Reproduce the following listing verbatim, keeping every line as it appears.

:: Records supplied

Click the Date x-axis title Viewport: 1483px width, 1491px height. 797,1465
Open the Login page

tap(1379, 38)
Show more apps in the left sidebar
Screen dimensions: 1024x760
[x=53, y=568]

::::

■ Exercise output:
Click the Date x-axis title Viewport: 1483px width, 1491px height. 797,1465
Open the Login page

tap(1379, 38)
Show more apps in the left sidebar
Screen dimensions: 1024x760
[x=53, y=568]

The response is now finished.